> [What the task asks]:
Starting at the first line and ending at the last, output the data exactly.

> [Records for the task]:
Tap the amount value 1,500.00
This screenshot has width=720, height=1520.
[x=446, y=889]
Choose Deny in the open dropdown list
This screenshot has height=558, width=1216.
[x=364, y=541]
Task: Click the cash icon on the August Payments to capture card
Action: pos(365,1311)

> [Worked solution]:
Tap the amount value 1,500.00
This screenshot has width=720, height=1520.
[x=446, y=889]
Choose Deny in the open dropdown list
This screenshot has height=558, width=1216.
[x=364, y=541]
Task: Click the cash icon on the August Payments to capture card
Action: pos(365,1311)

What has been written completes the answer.